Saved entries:
• • • • • • •

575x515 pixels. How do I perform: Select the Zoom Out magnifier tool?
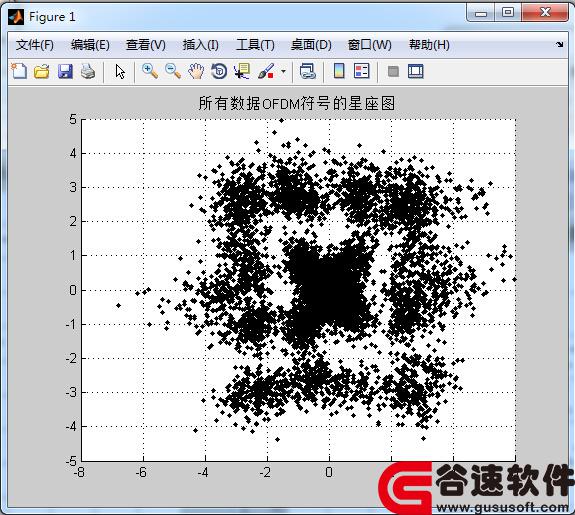coord(173,71)
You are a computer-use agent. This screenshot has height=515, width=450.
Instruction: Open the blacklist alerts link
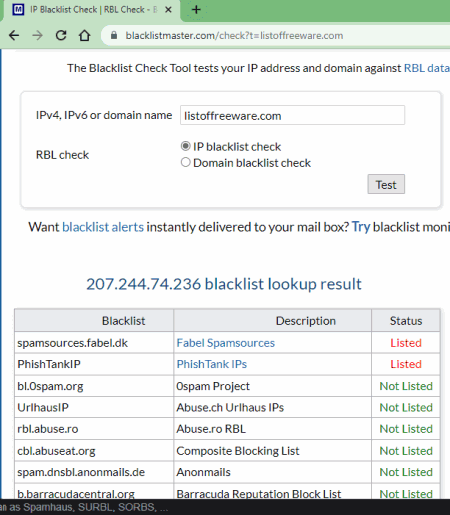click(x=103, y=227)
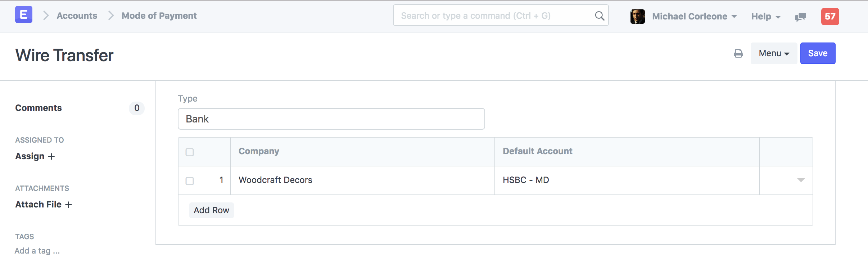Image resolution: width=868 pixels, height=255 pixels.
Task: Click the search magnifier icon
Action: click(600, 16)
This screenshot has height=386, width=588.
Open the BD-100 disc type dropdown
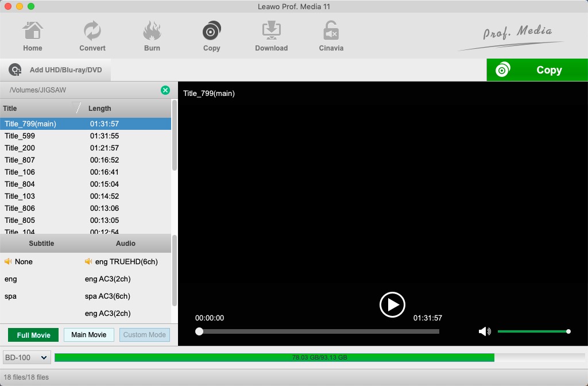point(26,357)
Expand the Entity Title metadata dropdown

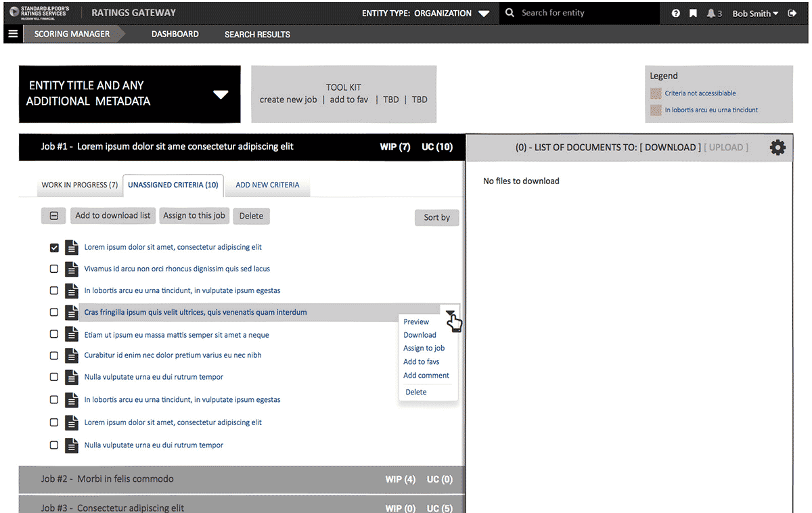[221, 95]
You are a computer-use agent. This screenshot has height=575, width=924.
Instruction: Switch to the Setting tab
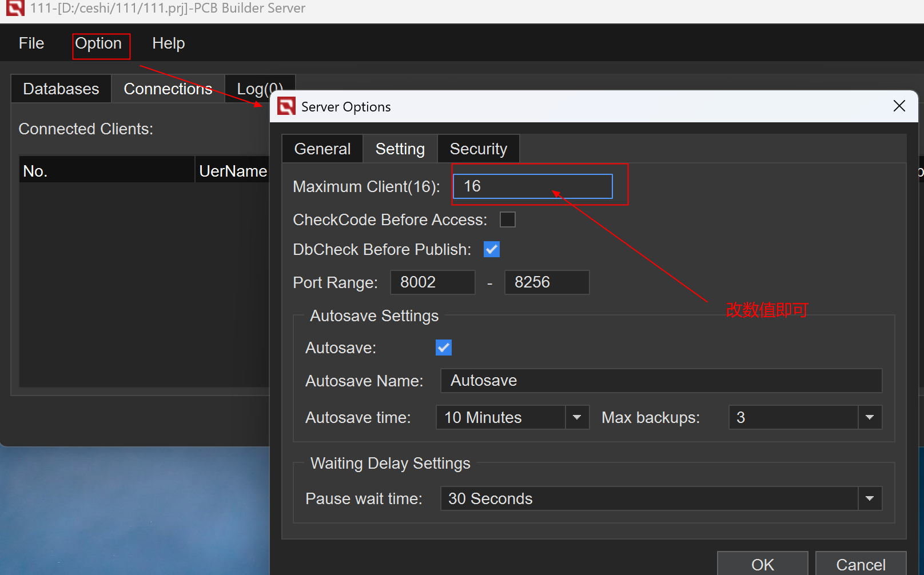(x=400, y=149)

• • • • • • •

→ ASSIGNED TASK: Could you retype all the entries exactly, skipping the pictures?

→ EXPECTED ANSWER:
575x515 pixels. How do I perform: Select the Zoom Out magnifier tool?
coord(173,71)
You are a computer-use agent. This screenshot has height=515, width=450.
Instruction: Open the blacklist alerts link
click(x=103, y=227)
Image resolution: width=868 pixels, height=255 pixels.
Task: Click the search magnifier icon
Action: click(600, 16)
This screenshot has height=386, width=588.
Open the BD-100 disc type dropdown
point(26,357)
Expand the Entity Title metadata dropdown

[221, 95]
You are a computer-use agent. This screenshot has height=575, width=924.
Instruction: Switch to the Setting tab
(x=400, y=149)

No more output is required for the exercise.